Die Fragen, die wir stellen müssen
- Wann wird Arbeitszwang zu Zwangsarbeit?
- Wo ist die Grenze zwischen Aktivierung und Repression?
- Wer definiert "asozial" - und nach welchen Kriterien?
- Warum akzeptieren wir Polizeigewalt gegen Menschen, deren einziges "Verbrechen" Arbeitslosigkeit ist?
- Warum müssen die Opfer struktureller Gewalt diszipliniert werden statt das System?
Was Ayaß uns lehrt
Wolfgang Ayaß' Forschung zeigt: Der Holocaust an "Asozialen" begann nicht in Gaskammern. Er begann mit Stigmatisierung. Mit Rhetorik. Mit "Arbeitserziehung". Mit gesellschaftlicher Akzeptanz für staatliche Gewalt gegen Schwache.
Die Lehre ist nicht: "Nordhausen ist NS". Die Lehre ist: Wir müssen die Muster erkennen, bevor sie eskalieren.
Arbeitserziehungslager waren 1938 "nur" 56 Tage. Ein Pilotprojekt. Ein Test.
Nordhausen 2025 ist auch ein Pilotprojekt. Ein Test.

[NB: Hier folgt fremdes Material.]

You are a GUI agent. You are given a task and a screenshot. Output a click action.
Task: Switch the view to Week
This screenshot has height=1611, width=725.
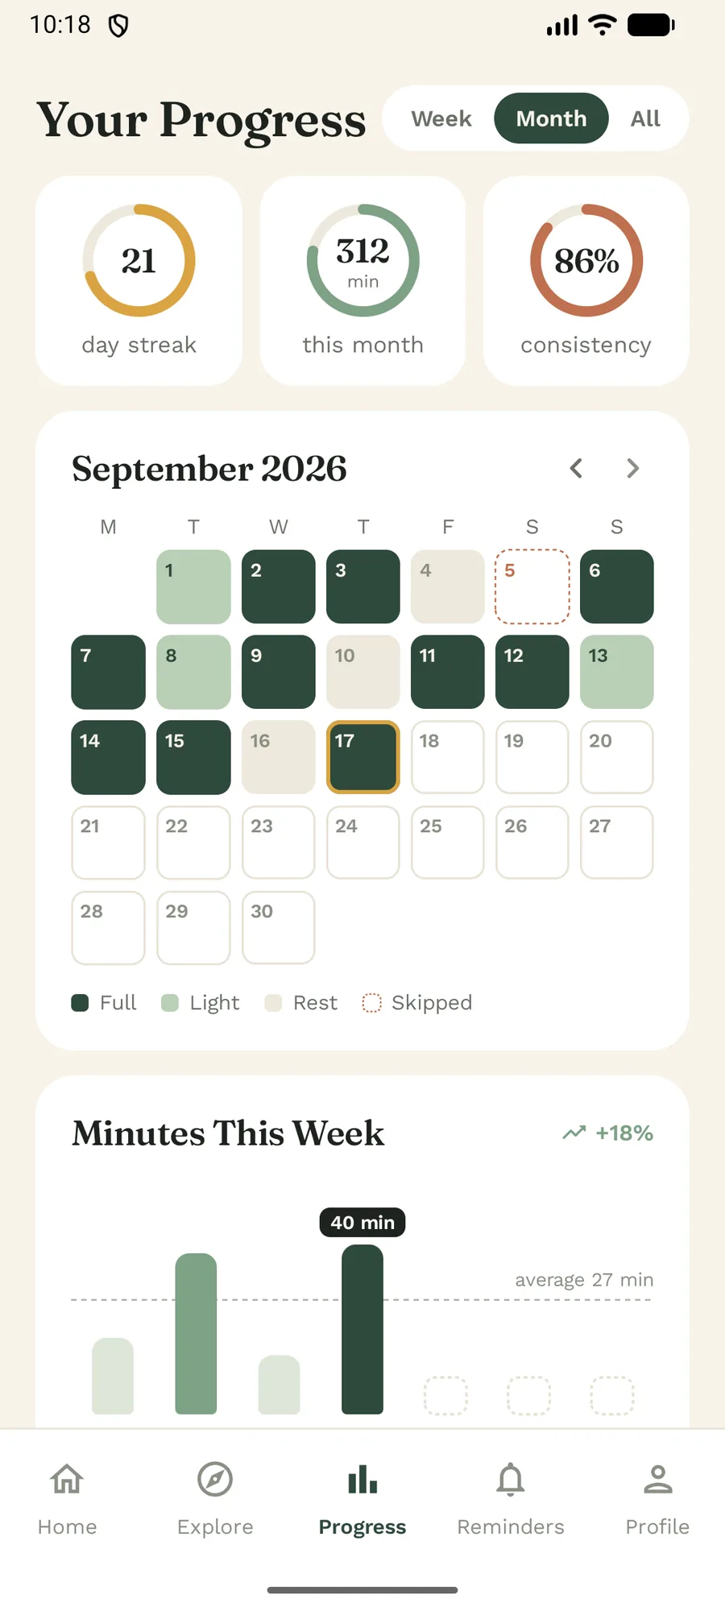[441, 118]
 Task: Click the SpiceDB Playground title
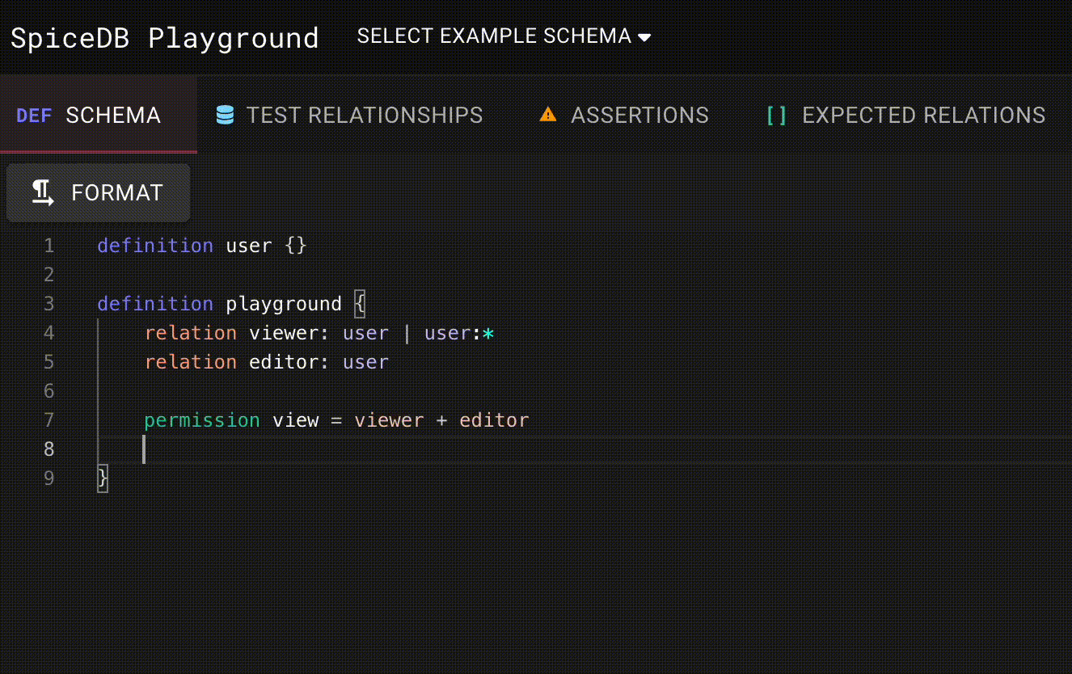pos(165,37)
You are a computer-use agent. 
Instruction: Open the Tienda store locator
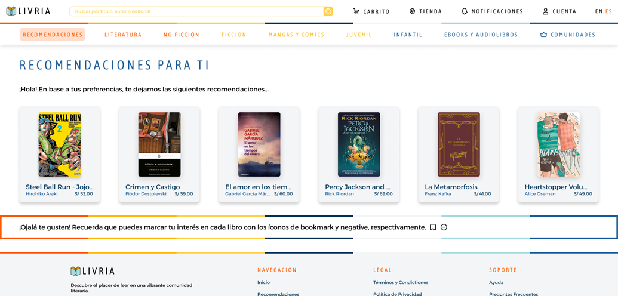coord(426,11)
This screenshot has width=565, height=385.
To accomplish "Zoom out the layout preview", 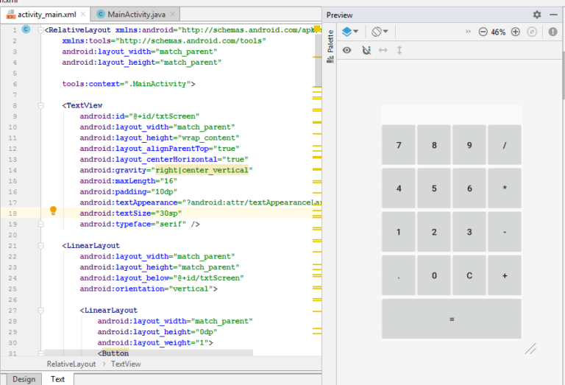I will tap(483, 32).
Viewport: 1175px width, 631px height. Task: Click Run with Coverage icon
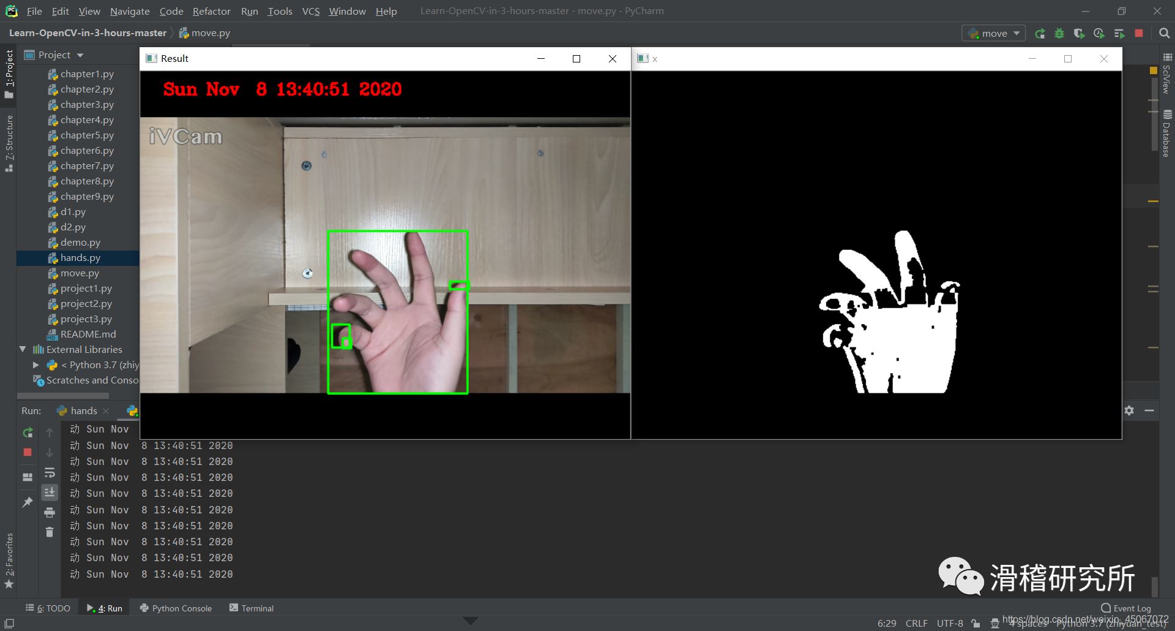1079,34
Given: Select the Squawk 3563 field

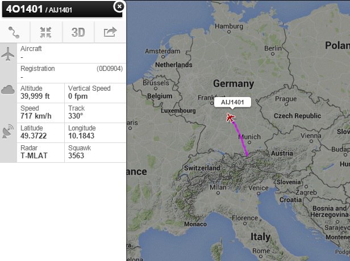Looking at the screenshot, I should (x=95, y=153).
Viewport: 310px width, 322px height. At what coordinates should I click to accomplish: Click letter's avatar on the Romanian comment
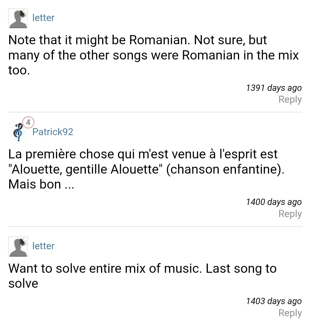18,18
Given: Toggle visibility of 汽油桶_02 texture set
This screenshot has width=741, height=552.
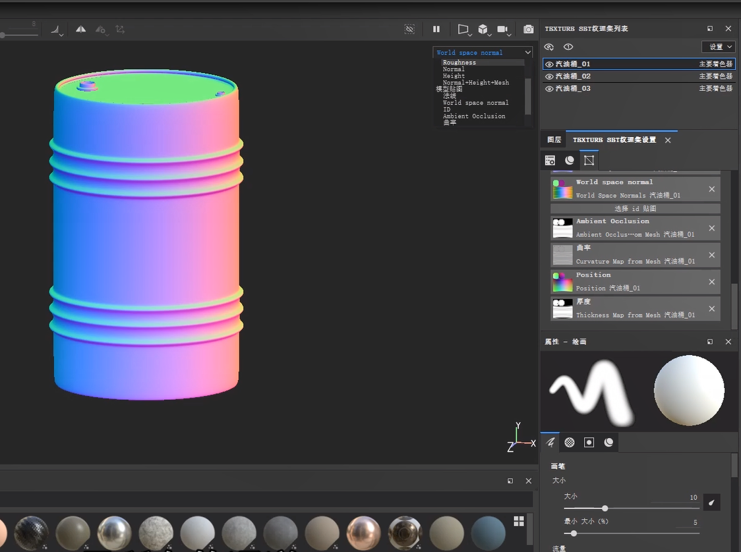Looking at the screenshot, I should [549, 76].
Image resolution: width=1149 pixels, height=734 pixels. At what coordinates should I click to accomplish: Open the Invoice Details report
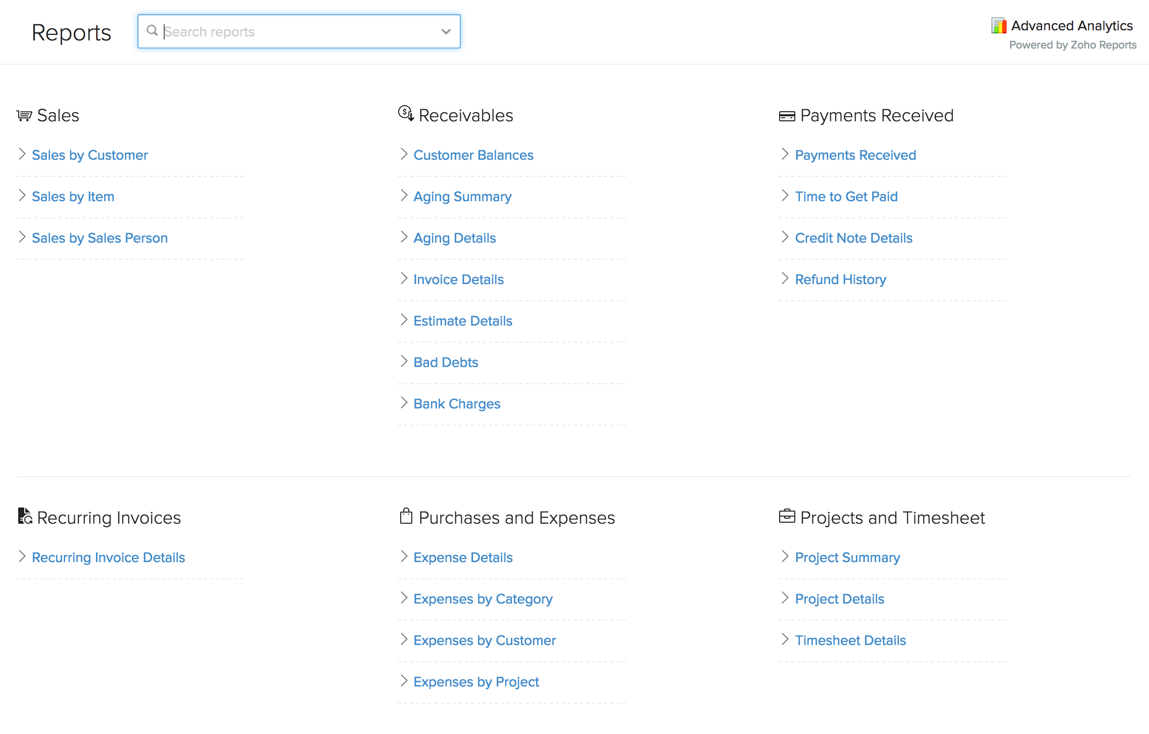458,280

Die Frage ist: Bestehen wir ihn?
„Wer nicht arbeiten will, soll auch nicht essen" – dieser vermeintlich biblische Satz (2. Thessalonicher 3,10) wurde im Nationalsozialismus zur Legitimation von Verfolgung. Er steht heute wieder über deutschen Jobcentern. Geschichte wiederholt sich nicht. Aber sie reimt sich. Und wir sollten endlich zuhören.